Where I first read, I’ve no idea but it is in one of my diaries.
Here it is –
One morn I left him in his bed;
A moment after someone said,
‘Your child is dying – he is dead.’
We made him ready for his rest,
Flowers in his hair, and on his breast
His little hands together prest.
We sailed by night across the sea;
So, floating from the world were we,
Apart from sympathy, we Three.
The wild sea moaned, the black clouds spread
Moving shadows on its bed,
But one of us lay midship dead.
I saw his coffin sliding down
The yellow sand in yonder town,
Where I put on my sorrow’s crown.
And we returned; in this drear place
Never to see him face to face,
I thrust aside the living race.
Mothers, who mourn with me today,
Oh, understand me, when I say,
I cannot weep; I cannot pray;
I gaze upon a hidden store,
His books, his toys, the clothes he wore,
And cry, ‘Once more, to me, once more!’
Then take, from me, this simple verse,
That you may know what I rehearse—
A grief – your and my Universe!
About half of Gaza’s roughly 2 million people currently live in Gaza City. Now Israeli leaders have again vowed to press on with an expanded large-scale offensive on the Gaza city. A few thousand have already left, whereas others say they would not leave, despite the explosions adding that they could not afford to pay for the transportation.
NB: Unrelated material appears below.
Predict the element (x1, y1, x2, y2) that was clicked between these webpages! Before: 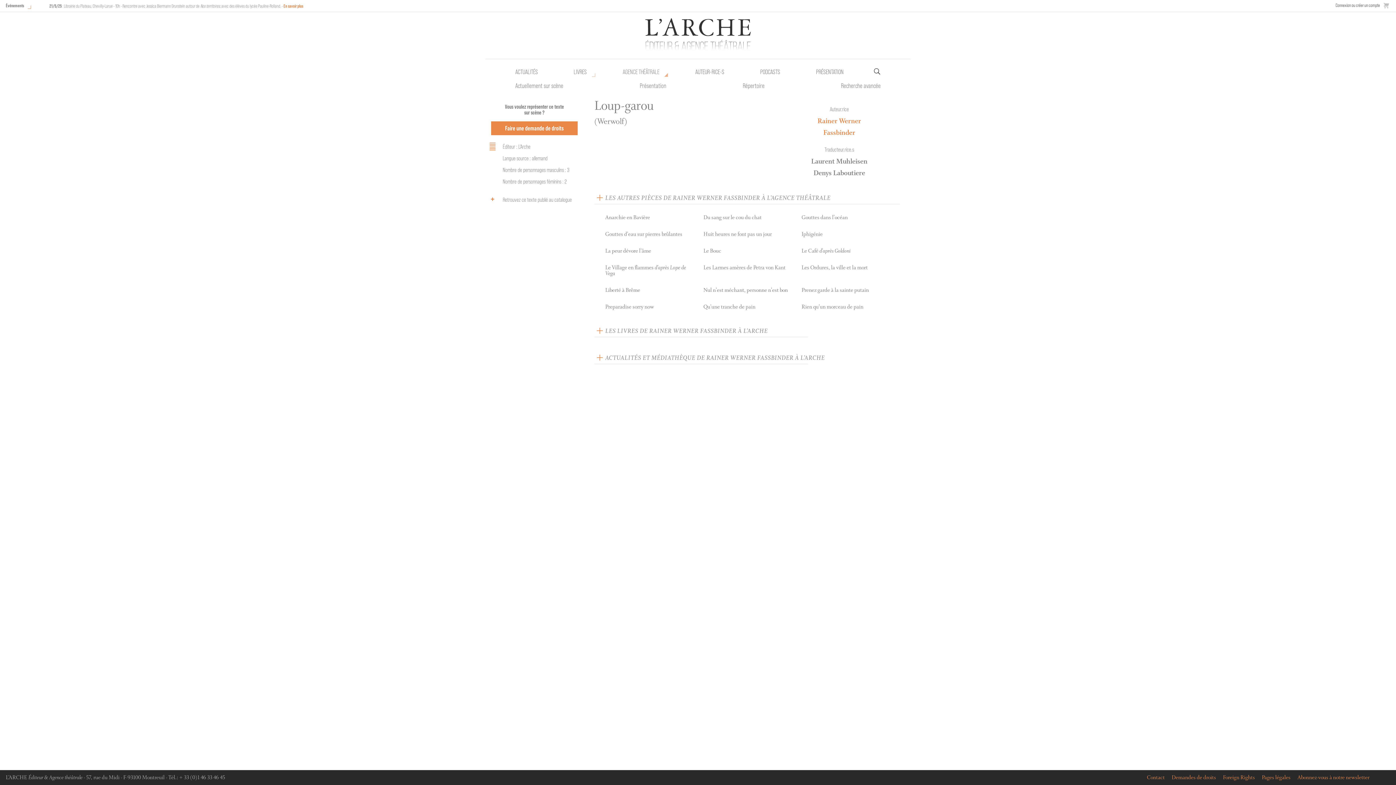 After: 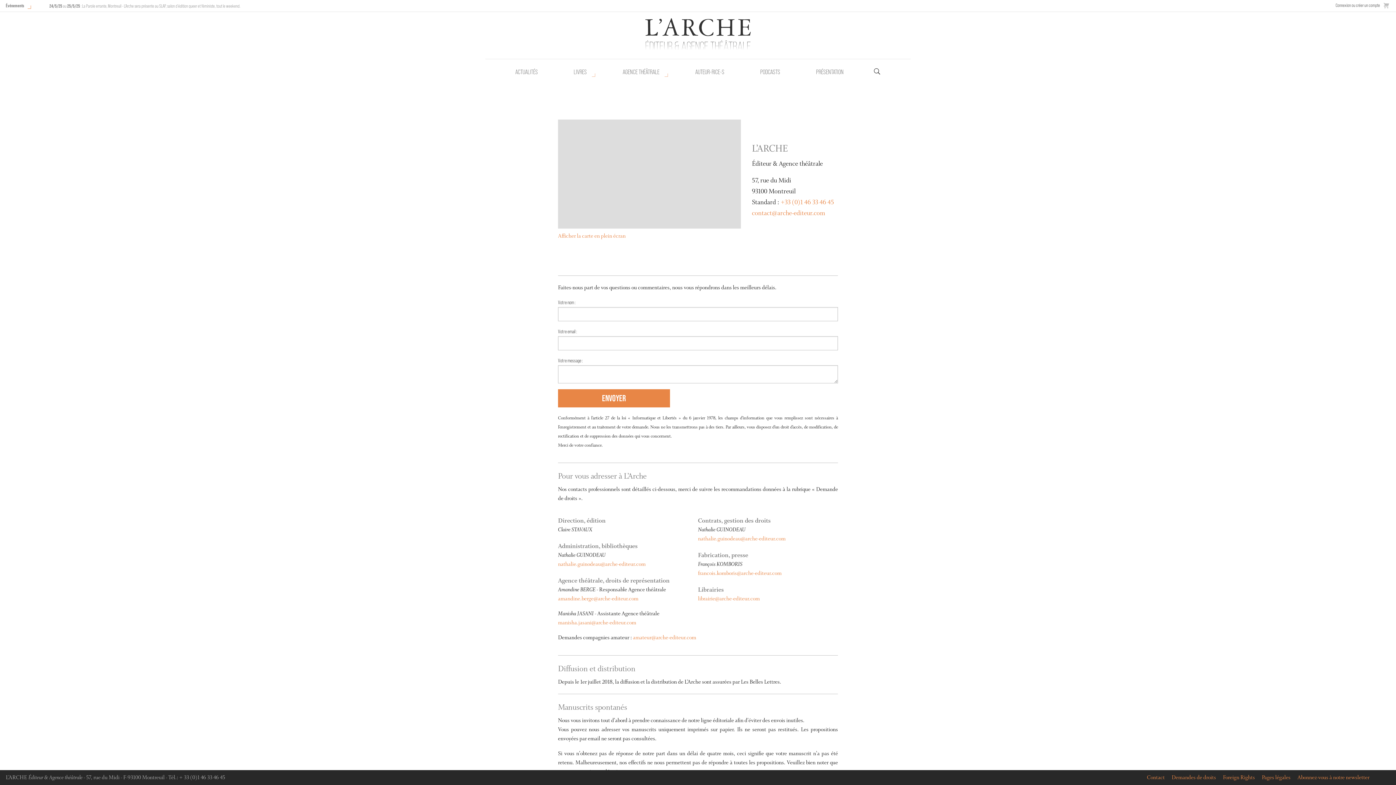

Israel’s defence minister, Israel Katz said that Gaza City would be razed unless Hamas militants agreed to end the war on Israel’s terms and release all the hostages it still holds.
And Hamas said that Israel’s plan to take over Gaza City showed it was not serious about a ceasefire. It said a ceasefire agreement was “the only way to return the hostages”, holding the Israeli prime minister, Benjamin Netanyahu, responsible for their lives.
A report by the UN-backed Integrated Food Security Phase Classification (IPC) has declared that if a ceasefire is not implemented to allow humanitarian aid to reach everyone in the Gaza Strip, immediately, avoidable deaths will increase exponentially.
How long mothers of Gaza will keep crying?